-- Stated goal --
Rewrite the listing from the line with "Where should I" to the line with "This screenshot has width=497, height=436.", replacing "toolbar" with "menu bar" and keeping everything else unchanged. Omit the pictures.

-- Task data --
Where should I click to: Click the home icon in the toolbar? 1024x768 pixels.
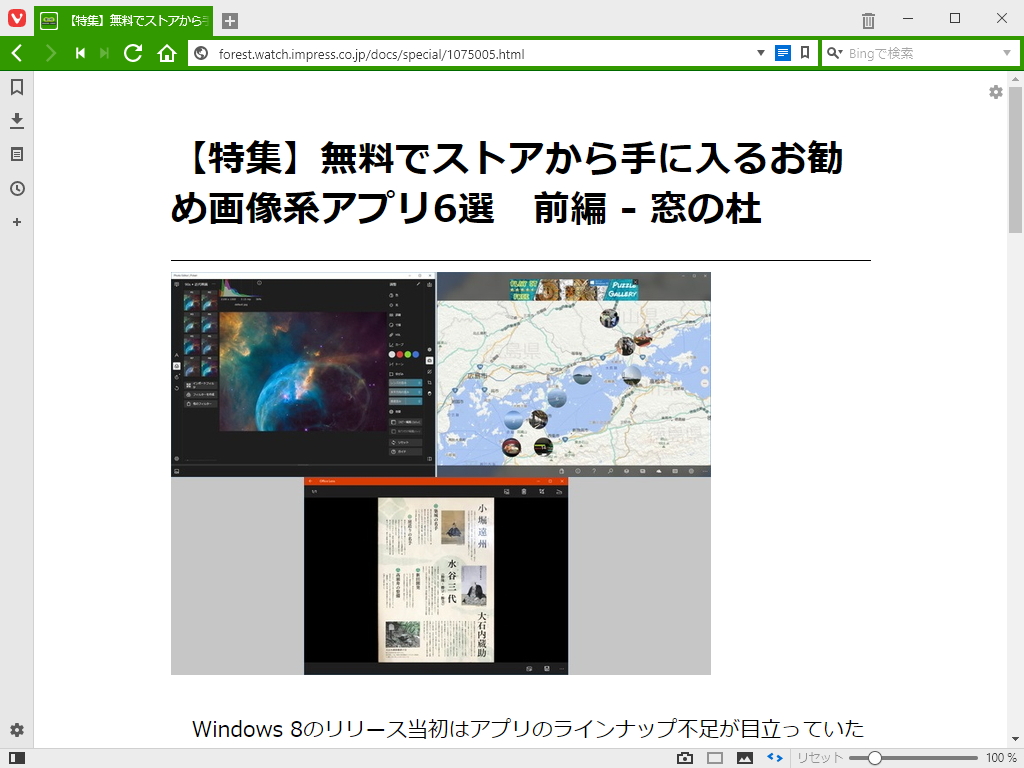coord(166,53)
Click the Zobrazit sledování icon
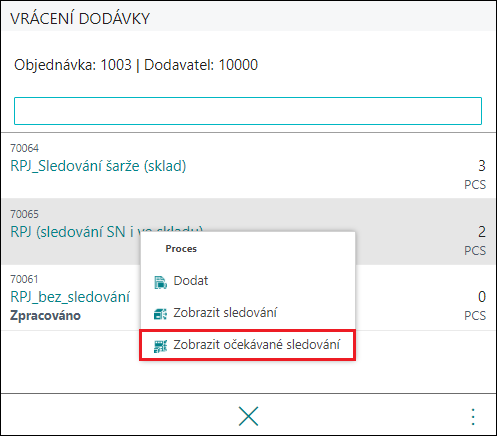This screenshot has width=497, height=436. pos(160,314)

--

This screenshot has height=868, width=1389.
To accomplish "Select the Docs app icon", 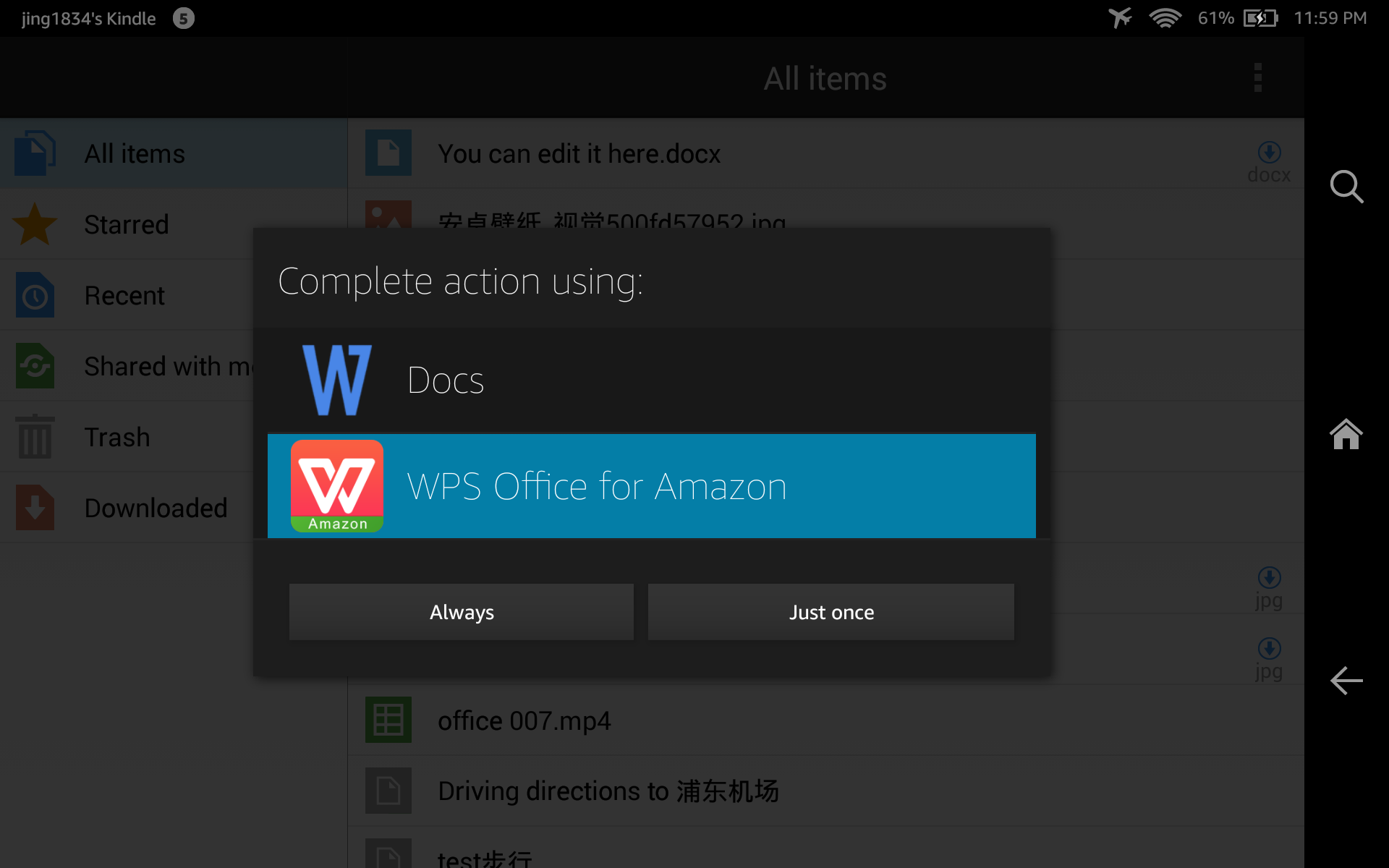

-- The completed task --
Where should I click to: Click the home icon in the menu bar? 1024x768 pixels.
coord(166,53)
Click the Zobrazit sledování icon
This screenshot has width=497, height=436. pos(160,314)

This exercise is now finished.